IT'S NO SECRET that Mayor Sam Adams is upset about the Columbia River Crossing (CRC) project. Since September 2009, Adams has been a vocal critic of the plan to replace the six-lane I-5 bridge to Vancouver with a 10- or 12-lane $3.6 billion bridge. Adams, among other critics, wants a smaller, "smarter" bridge that will lead to less traffic and car travel—not more.

But Adams' office claims they were stonewalled by CRC staff, who are rolling forward with the big bridge plan at the direction of Oregon and Washington's governors. So with city money, Adams sidestepped the CRC staff over the past three months, hiring his own freeway experts to look into the effect of slicing lanes from the bridge.

The three-month study cost the city $100,000. But Adams' office says the study is worth the cost because the independent analysis was able to answer questions critics have been asking for years.

The consultants' big finding: A 10-lane bridge will meet the region's needs almost just as well as a 12-lane bridge, but cost $50 million less.

The number of lanes on the CRC has been a central controversy surrounding the bridge. The joint Oregon and Washington project has so far spent $40.3 million in public funds on consultants and PR staff ["Riding the Gravy Train," News, March 11] to design and pitch the current plan to replace the six-lane span with a 12-lane bridge initially striped for 10 lanes. Environmental advocates want the states to build the smallest bridge possible, pushing for either six lanes or eight lanes.

"We kept asking questions about the size of the bridge and just kept getting the answer back, 'No, that won't work,'" says Mayor Adams' transportation policy director, Catherine Ciarlo. "Now we can wrestle with what the answers actually look like."

CRC spokeswoman Carley Francis welcomed the study, saying she was surprised Adams felt stonewalled and that the CRC welcomes reviews of its work.

A representative of consultant group URS presented the city study at a meeting of the bigwig Project Sponsors Council (of which Mayor Adams is a member) on Friday, June 25.

The only difference between a 10-lane bridge and 12-lane bridge, the study showed, was $50 million in savings and an additional half hour of traffic congestion.
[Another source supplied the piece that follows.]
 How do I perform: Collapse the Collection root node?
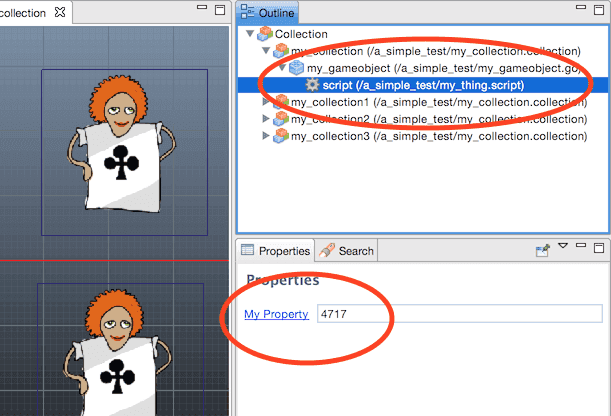250,34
But building an eight-lane span would be a different story, requiring a significant reduction in the number of daily car commuters. Only three percent of current bridge crossers use transit or carpool, and to reach the CRC's traffic goals with an eight-lane bridge, the study revealed, 37 percent of commuters would have to use transit, carpool, or telecommute. Increasing rush-hour tolls on the bridge from $2 to $3 could cut 15 percent of that traffic.

The response from the local leaders on the Project Sponsors Council was mostly skeptical.

"Charging more for less isn't creating better cost benefit for the people who are paying it," summed up Clark County Commissioner Steve Stuart.

The mayor kept quiet during the presentation of the eight-lane option, but leapt on Washington State Transportation Secretary Paula Hammond when she described tolling and transit incentives as "artificial constraints" on commuters.

"I'm trying to move my city further in the direction of sustainability and it's not helpful to have you explain to people across the river that tools other than building freeway lanes is artificially constraining," said Adams.

Hammond hit back that expecting 37 percent of the 134,000 vehicles crossing the bridge daily to switch to transit or carpooling is unrealistic. "I can't see that future because I don't see one existing today," said Hammond.

Another Project Sponsors Council member, David Bragdon, who has also been critical of the bridge plan, said the eight-lane plan seemed "really ambitious." But the study itself, he said, was a breath of fresh air.

"We're finally getting some answers, after three years of asking."